Retype the following lines exactly, everything from the line containing "Switch Tone Model List to grid view" down to the line containing "click(62, 376)", with both of those lines included.

======

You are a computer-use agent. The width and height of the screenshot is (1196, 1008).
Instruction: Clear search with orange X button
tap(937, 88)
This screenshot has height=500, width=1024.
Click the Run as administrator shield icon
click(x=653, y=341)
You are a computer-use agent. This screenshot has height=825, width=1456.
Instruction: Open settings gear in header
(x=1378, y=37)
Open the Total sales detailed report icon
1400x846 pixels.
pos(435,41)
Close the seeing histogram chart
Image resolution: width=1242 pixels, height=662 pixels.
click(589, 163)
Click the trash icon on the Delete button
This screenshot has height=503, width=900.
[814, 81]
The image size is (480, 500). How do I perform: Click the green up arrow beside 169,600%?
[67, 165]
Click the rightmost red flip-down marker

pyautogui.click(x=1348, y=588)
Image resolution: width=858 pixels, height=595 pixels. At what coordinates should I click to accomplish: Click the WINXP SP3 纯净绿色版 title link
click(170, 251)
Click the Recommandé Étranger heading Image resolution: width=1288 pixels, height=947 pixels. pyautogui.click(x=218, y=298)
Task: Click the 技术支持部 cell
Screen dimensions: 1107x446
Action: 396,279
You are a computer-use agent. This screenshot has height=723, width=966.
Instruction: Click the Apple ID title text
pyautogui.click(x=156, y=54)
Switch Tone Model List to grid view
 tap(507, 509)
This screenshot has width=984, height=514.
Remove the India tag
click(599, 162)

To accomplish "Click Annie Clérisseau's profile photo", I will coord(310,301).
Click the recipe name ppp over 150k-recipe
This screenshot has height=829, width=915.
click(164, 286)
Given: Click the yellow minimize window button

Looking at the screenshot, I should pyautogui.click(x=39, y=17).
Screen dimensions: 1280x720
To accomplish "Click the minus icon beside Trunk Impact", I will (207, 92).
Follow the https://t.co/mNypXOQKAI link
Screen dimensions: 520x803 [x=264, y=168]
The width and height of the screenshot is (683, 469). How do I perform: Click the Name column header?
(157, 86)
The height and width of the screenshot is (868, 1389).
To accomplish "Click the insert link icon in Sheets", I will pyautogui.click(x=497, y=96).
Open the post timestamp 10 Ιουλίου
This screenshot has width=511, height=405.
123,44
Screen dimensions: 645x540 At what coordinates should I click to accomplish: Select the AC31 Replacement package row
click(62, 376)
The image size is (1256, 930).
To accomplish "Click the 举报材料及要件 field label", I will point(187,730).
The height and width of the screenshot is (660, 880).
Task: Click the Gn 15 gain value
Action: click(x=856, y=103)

======

EXERCISE RESULT:
Switch Tone Model List to grid view
 tap(507, 509)
This screenshot has width=984, height=514.
Remove the India tag
click(599, 162)

To accomplish "Click Annie Clérisseau's profile photo", I will coord(310,301).
Click the recipe name ppp over 150k-recipe
This screenshot has height=829, width=915.
click(164, 286)
Given: Click the yellow minimize window button

Looking at the screenshot, I should pyautogui.click(x=39, y=17).
Screen dimensions: 1280x720
To accomplish "Click the minus icon beside Trunk Impact", I will (207, 92).
Follow the https://t.co/mNypXOQKAI link
Screen dimensions: 520x803 [x=264, y=168]
The width and height of the screenshot is (683, 469). How do I perform: Click the Name column header?
(157, 86)
The height and width of the screenshot is (868, 1389).
To accomplish "Click the insert link icon in Sheets", I will pyautogui.click(x=497, y=96).
Open the post timestamp 10 Ιουλίου
This screenshot has width=511, height=405.
123,44
Screen dimensions: 645x540 At what coordinates should I click to accomplish: Select the AC31 Replacement package row
click(62, 376)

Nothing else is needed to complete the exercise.